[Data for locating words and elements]
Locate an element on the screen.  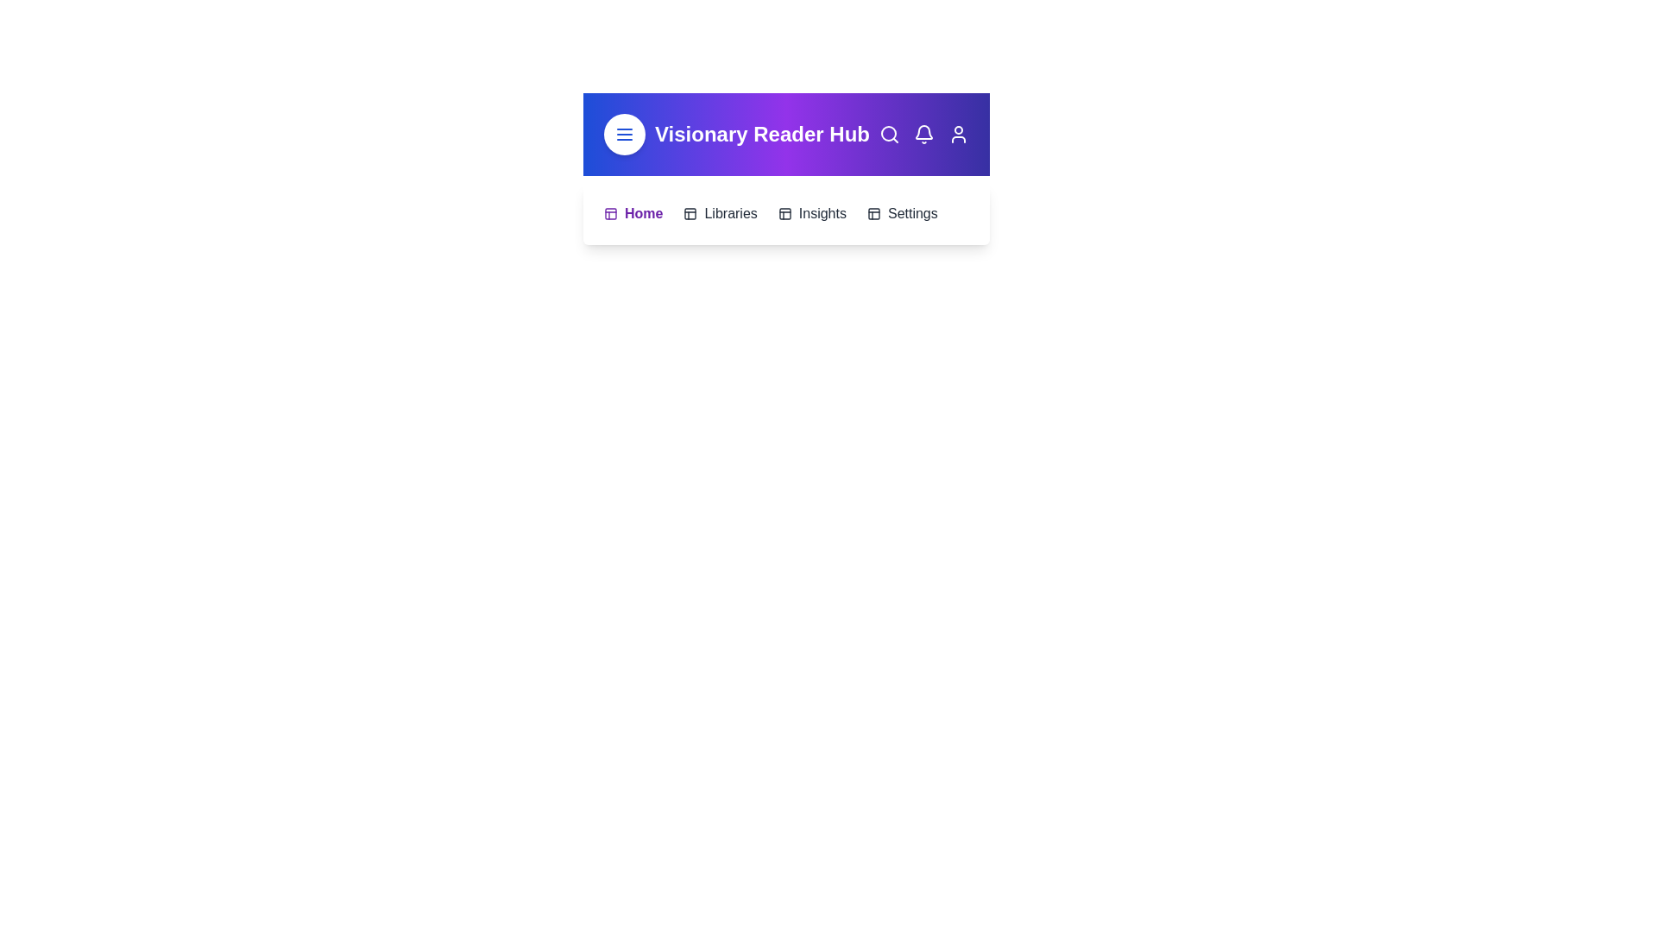
the menu button to toggle the visibility of the menu is located at coordinates (624, 133).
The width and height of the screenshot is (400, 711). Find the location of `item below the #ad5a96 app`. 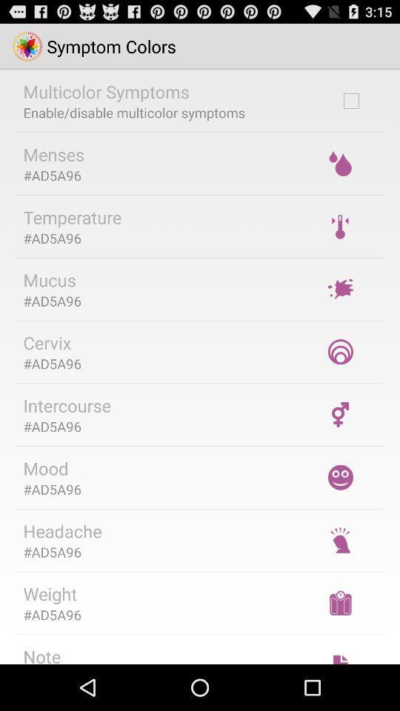

item below the #ad5a96 app is located at coordinates (61, 531).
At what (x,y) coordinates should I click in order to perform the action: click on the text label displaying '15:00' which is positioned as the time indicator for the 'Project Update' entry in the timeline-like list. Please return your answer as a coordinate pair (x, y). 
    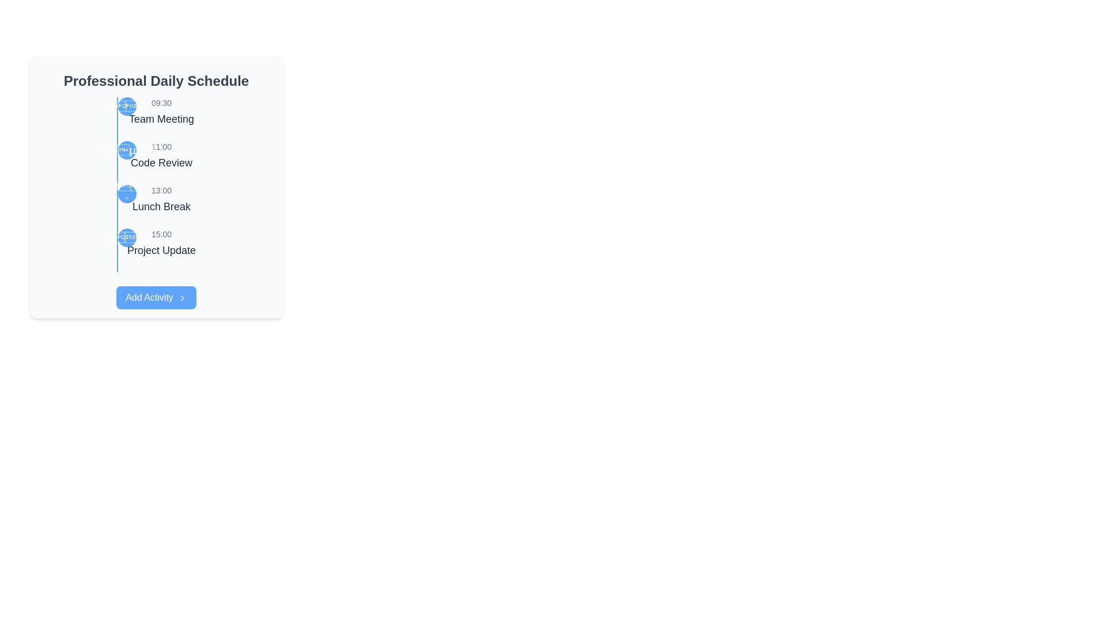
    Looking at the image, I should click on (161, 234).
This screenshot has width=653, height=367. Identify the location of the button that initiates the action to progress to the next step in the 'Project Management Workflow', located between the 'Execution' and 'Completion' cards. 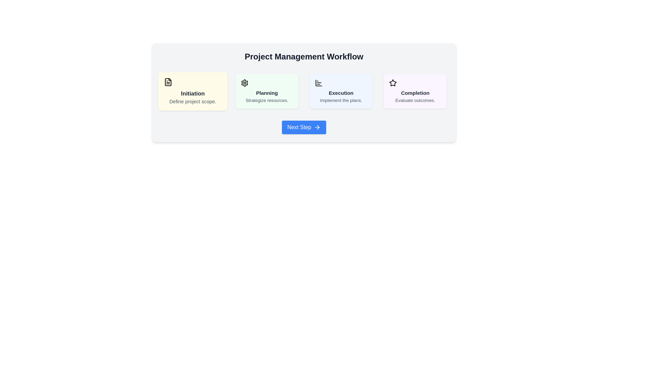
(303, 127).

> GIVEN EXERCISE
Lay out every line of the items above as a Markdown table with two columns, "No." for the row number and "Text" for the line. Skip blank lines and leave out the pictures.

> TASK RESPONSE
| No. | Text |
|---|---|
| 1 | Locate an element on the screen.   |
| 2 | the menu button to toggle the visibility of the menu is located at coordinates (624, 133). |
| 3 | The width and height of the screenshot is (400, 711). Find the location of `item below the #ad5a96 app`.  |
| 4 | item below the #ad5a96 app is located at coordinates (61, 531). |
| 5 | At what (x,y) coordinates should I click in order to perform the action: click on the text label displaying '15:00' which is positioned as the time indicator for the 'Project Update' entry in the timeline-like list. Please return your answer as a coordinate pair (x, y).  |
| 6 |     Looking at the image, I should click on (161, 234). |
| 7 | This screenshot has width=653, height=367. Identify the location of the button that initiates the action to progress to the next step in the 'Project Management Workflow', located between the 'Execution' and 'Completion' cards.  |
| 8 | (303, 127). |